What is Cost Per Lead (CPL)?
Short answer: CPL (cost per lead) is how much you spend in advertising to generate one lead — a contact who has shown interest in your product. CPL = total ad spend ÷ number of leads. Spend $2,000 and generate 40 leads = $50 CPL.
CPL formula
- CPL = total ad spend ÷ number of leads
- Example: $3,000 spend ÷ 60 leads = $50 CPL
- To find spend from CPL: Spend = CPL × number of leads
- To find leads from CPL: Leads = spend ÷ CPL
What counts as a lead?
A lead is anyone who has expressed interest and shared contact information or intent. Common lead types:
- Form submission (contact form, demo request, quote request)

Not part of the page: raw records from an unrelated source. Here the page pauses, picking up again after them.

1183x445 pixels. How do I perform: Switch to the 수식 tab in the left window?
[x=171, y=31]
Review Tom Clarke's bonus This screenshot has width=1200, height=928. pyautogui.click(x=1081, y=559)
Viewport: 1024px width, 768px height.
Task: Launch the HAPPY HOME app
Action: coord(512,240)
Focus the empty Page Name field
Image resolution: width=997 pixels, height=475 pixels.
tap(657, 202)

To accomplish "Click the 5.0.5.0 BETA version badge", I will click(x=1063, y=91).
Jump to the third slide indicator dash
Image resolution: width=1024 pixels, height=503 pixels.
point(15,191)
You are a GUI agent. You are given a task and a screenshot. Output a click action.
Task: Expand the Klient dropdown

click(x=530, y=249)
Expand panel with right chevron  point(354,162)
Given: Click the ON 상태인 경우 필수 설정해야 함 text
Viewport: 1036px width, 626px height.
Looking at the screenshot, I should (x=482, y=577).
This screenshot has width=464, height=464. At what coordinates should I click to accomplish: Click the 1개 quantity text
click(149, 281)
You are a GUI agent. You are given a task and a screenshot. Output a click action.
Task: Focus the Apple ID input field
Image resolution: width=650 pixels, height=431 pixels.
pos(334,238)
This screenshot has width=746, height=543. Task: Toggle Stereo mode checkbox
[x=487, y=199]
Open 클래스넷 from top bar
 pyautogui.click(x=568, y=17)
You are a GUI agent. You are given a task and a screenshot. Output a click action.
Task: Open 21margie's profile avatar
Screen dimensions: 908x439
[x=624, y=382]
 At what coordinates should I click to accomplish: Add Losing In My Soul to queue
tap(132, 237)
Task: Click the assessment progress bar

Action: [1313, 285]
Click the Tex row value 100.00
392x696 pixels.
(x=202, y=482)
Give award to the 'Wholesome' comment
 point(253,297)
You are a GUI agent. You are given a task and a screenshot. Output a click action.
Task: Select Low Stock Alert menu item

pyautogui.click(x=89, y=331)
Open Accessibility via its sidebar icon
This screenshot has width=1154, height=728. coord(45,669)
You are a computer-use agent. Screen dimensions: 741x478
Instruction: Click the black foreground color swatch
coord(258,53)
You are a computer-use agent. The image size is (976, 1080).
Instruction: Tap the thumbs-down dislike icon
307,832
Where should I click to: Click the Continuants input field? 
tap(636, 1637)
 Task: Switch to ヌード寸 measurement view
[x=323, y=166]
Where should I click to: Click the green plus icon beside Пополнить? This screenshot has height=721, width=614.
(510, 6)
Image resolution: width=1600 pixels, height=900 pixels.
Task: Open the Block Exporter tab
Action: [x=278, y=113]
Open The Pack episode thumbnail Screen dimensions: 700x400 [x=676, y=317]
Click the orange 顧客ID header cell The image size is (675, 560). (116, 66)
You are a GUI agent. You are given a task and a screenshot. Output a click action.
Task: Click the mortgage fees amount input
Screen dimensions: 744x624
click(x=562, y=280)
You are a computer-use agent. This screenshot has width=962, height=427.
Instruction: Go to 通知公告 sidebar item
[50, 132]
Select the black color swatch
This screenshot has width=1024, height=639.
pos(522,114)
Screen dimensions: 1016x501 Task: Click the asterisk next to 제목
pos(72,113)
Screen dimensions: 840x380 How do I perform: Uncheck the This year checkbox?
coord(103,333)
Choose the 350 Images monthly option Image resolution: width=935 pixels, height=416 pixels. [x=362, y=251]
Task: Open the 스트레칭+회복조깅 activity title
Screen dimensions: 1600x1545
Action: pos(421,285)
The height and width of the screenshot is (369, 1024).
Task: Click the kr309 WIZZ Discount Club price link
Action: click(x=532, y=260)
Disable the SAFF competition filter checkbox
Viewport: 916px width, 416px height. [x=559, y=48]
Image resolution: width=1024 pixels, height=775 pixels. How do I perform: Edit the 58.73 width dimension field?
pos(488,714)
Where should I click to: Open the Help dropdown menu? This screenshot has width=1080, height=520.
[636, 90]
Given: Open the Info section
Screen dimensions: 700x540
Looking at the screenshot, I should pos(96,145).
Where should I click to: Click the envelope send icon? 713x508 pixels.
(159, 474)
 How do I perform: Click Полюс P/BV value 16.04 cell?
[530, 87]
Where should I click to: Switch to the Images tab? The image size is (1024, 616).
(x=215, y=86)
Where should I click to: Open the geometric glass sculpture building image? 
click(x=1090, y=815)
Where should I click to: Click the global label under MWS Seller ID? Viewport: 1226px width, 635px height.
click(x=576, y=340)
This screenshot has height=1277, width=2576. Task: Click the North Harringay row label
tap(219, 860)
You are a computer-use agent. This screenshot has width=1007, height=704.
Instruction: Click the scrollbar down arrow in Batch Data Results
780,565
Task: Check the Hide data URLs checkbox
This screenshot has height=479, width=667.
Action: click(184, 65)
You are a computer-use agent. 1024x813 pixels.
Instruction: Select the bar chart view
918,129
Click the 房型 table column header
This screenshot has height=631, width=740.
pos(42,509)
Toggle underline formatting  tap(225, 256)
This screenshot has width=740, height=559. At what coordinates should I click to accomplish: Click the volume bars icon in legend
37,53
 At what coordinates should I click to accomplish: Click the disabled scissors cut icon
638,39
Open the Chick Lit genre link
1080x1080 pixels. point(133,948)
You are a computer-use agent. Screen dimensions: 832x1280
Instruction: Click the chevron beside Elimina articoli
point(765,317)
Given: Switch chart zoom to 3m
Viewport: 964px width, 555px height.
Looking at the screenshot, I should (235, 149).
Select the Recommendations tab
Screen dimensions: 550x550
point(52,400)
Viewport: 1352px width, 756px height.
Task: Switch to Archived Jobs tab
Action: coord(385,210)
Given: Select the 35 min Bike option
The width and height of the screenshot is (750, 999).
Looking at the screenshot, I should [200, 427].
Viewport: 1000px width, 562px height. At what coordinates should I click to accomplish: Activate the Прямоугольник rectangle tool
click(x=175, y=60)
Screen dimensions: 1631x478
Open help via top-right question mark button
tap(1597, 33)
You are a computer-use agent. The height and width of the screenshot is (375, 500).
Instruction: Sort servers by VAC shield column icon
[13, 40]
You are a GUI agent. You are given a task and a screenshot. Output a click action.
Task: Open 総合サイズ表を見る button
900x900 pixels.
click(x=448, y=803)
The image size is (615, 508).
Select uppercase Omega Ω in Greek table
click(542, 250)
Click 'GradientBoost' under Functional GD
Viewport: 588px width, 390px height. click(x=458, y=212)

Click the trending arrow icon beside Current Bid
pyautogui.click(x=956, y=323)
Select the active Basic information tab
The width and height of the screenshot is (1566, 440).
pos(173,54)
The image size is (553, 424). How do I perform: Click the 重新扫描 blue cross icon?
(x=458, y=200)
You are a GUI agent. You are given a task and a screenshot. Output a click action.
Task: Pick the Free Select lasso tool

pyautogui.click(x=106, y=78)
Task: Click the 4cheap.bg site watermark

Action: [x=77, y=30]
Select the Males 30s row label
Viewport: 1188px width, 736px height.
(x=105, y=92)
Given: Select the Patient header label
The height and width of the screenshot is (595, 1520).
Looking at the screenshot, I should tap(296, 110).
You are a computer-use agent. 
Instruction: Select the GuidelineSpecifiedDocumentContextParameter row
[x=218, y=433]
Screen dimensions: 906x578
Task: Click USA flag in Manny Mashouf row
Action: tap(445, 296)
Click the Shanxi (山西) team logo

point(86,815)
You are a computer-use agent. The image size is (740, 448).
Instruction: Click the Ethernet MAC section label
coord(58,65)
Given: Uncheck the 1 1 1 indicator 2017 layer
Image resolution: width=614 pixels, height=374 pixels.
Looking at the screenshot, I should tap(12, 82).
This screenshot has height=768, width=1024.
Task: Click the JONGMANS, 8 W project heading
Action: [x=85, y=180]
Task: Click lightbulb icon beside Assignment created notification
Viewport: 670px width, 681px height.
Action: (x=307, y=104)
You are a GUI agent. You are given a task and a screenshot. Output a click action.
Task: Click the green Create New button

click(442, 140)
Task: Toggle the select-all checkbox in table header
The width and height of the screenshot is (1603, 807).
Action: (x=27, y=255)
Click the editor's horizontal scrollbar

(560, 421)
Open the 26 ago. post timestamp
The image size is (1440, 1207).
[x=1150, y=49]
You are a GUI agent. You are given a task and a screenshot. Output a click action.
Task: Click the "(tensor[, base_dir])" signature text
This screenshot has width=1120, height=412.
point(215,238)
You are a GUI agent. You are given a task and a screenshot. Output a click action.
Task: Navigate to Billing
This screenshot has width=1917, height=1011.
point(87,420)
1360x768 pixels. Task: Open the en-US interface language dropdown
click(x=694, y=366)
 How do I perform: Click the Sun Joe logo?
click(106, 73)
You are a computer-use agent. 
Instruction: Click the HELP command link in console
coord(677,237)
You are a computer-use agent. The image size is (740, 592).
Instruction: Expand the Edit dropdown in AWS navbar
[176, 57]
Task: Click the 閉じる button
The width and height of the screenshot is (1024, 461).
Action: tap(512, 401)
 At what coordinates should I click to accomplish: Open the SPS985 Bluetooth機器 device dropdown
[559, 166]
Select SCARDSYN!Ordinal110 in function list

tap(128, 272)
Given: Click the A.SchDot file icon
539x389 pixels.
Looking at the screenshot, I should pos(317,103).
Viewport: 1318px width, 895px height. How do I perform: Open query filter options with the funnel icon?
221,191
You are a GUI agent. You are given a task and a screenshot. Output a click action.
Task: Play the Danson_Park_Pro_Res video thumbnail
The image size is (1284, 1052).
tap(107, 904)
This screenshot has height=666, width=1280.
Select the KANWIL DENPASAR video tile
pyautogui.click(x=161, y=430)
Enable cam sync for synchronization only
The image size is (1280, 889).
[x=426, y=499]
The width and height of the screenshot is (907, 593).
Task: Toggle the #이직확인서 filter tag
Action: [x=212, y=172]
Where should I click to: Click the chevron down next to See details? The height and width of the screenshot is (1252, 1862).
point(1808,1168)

- Free trial sign-up or account creation
- Phone call from an ad (call tracking)
- Email newsletter subscription (if used as a lead entry point)
- Live chat conversation
- Event registration or webinar sign-up
What constitutes a “lead” is defined by your business and tracked via your ad platform’s conversion tracking. Be specific: a vague “page view” is not a lead.
CPL vs CPA vs CAC
- CPL — cost to get one interested contact (a lead, enquiry, or trial)
- CPA — cost to complete one conversion (a paying customer, a closed deal). For ecommerce, CPA and CPL are often the same. For B2B with a sales cycle, they differ.
- CAC — total cost to acquire one new customer across all marketing and sales spend, not just ad campaigns
The chain: CPL → (lead-to-customer rate) → CPA → (blended with all channels) → CAC
Example: $50 CPL × 20% lead-to-customer rate = $250 CPA. If your product earns $1,000 per customer, that’s a healthy unit economics.
What is a good CPL?
There’s no universal “good” CPL. It depends entirely on your sales funnel and contract value:
- Maximum acceptable CPL = average customer value × lead-to-customer rate × gross margin
- Example: $2,000 average contract × 10% close rate × 70% margin = $140 maximum CPL
- Any CPL below $140 is profitable in this scenario
Industry-wide averages vary enormously: B2B SaaS leads might cost $50–$500, while local service leads cost $10–50. The only number that matters is whether your CPL fits your own math.
How to reduce CPL
- Improve landing page conversion rate — More leads from the same traffic directly lowers CPL. See what is a good conversion rate.
- Lower CPC — Cheaper clicks at the same conversion rate = lower CPL
- Qualify traffic better — Tighter audience targeting sends fewer irrelevant visitors who won’t convert
- Simplify the lead form — Fewer fields = higher form completion rate. Ask only what sales actually needs.
- Use lead magnets — Free tools, guides, or templates can increase form submissions substantially
- Test different offers — “Get a free quote” vs “Book a 15-min call” vs “Download the guide” can produce very different CPLs for the same budget
Common mistakes
- Optimising CPL without tracking lead quality. Lowering CPL by attracting unqualified leads that never close is worse than a higher CPL with a better close rate. Track CPL and lead-to-customer rate together.
- Comparing CPL across different lead types. A form submission and a live chat conversation are not equally valuable. Segment CPL by lead source and lead type.
- Not setting a target CPL before launching. Calculate your maximum acceptable CPL before spending. Without a target, you have no basis for deciding whether a campaign is working.
FAQ
Is CPL the same as cost per conversion?
Sometimes. If your defined conversion is a lead form submission, then yes, CPL = cost per conversion. If your conversion is a sale, then cost per conversion = CPA, which is typically higher than CPL.
How do I track CPL in Google Ads?
Set up a conversion action for your lead form submission (Thank You page URL, or use Google Tag Manager). Google Ads will then report “cost per conversion” which is your CPL. Divide total spend by total conversions to cross-check.
What is a good CPL for B2B?
For B2B SaaS with average contract values of $5,000+, CPLs of $100–$500 are typical and often profitable. For SMB-focused products with $500–$1,000 contract values, CPL needs to be below $50–$100. Always anchor to your own math.